**Page extract:**
□ □ □ □ □ □ □
CAM 6.101 pertained to weight limitations. The maximum and minimum weights at which the rotorcraft will be suitable for operation is established according to the rules. The maximum weight is based on a 170 pound person in each seat. The minimum is a single 170 pound person which is the minimum necessary to operate the 269A.

CG limitations could be found in 6.102. In that regulatory era, CG limitations were based on the aircraft minimum and maximum weights for which the aircraft was intended to be operated and had to be established for the most forward and aft permission for each weight. Loading instructions were only required to be provided if the center of gravity position under any possible loading condition between the maximum and minimum weights in 6.101, with assumed weights for individual passengers and crewmembers variable over the anticipated range of such weights, lies beyond:
1. The extremes selected by the applicant,
2. the extremes for which the structure has been proven,
3. The extremes for which compliance with all of the applicable flight requirements has been demonstrated.

CAR 6.740 defines what information shall be furnished in the Rotorcraft Flight Manual. For weight and loading distribution it states that the rotorcraft weights and center of gravity limits required by sections 6.101 and 6.102 shall be included. CAR 6.716 says essentially the same thing. Where the variety of possible loading conditions warrants, instructions shall be included to facilitate observance of the limitations. The 269A was not required to publish specific lateral limits if all applicable flight requirements could be demonstrated and no structrual limits were exceeded when there was a 170 pound person in each seat.

Simply stated, lateral CG limits could not be exceeded in the 269A when the aircraft was operated within the approved limits using a weight of 170 pounds for passengers and pilots; therefore the regulations at the time the aircraft was first certificated did not require Hughes to publish lateral limits.

Longitudinal limits were required to be established by regulation so they are provided in the flight manual.
□ □ □ □ □ □ □
**To-do list:**
1 > From the passage on 269A loading limits, extract the words starting at "Simply stated, lateral" and ending at "publish lateral limits.".
2 > Answer these questions from the passage on 269A loading limits:
(a) What weight is assumed for a person in each seat when setting the maximum weight?
(b) Which CAR section defines what information must be furnished in the Rotorcraft Flight Manual?
(c) Which limits are provided in the flight manual because regulation required them to be established?

**Dataset excerpt:**
□ □ □ □ □ □ □
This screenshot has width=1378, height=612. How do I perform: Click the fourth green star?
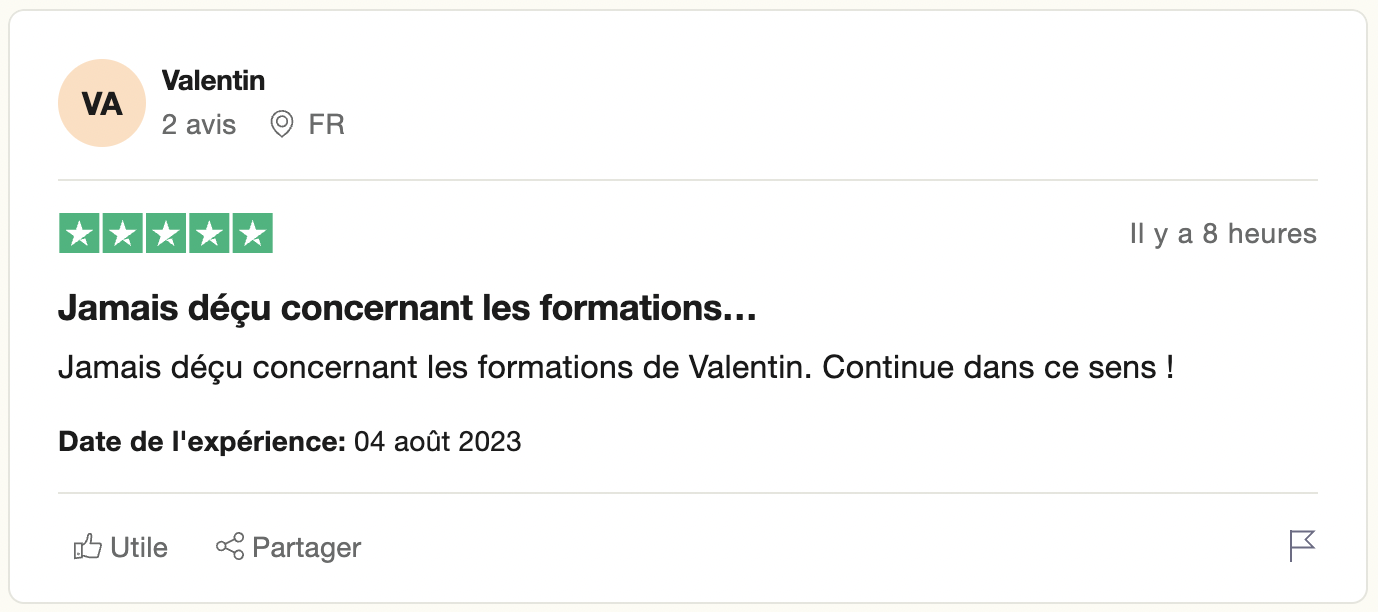(x=209, y=234)
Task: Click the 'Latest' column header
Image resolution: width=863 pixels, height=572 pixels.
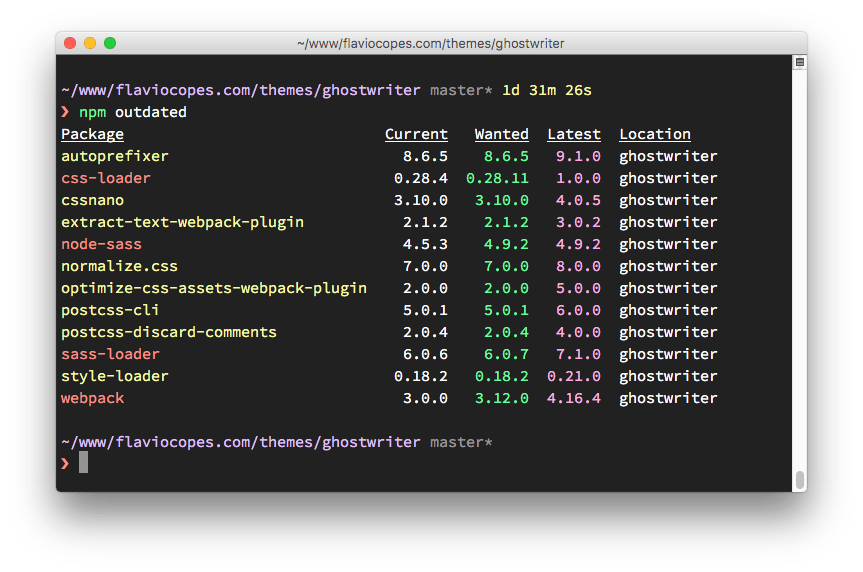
□ □ □ □ □ □ □
**Solved problems:**
1 >
Simply stated, lateral CG limits could not be exceeded in the 269A when the aircraft was operated within the approved limits using a weight of 170 pounds for passengers and pilots; therefore the regulations at the time the aircraft was first certificated did not require Hughes to publish lateral limits.

2 >
(a) 170 pounds
(b) CAR 6.740
(c) Longitudinal limits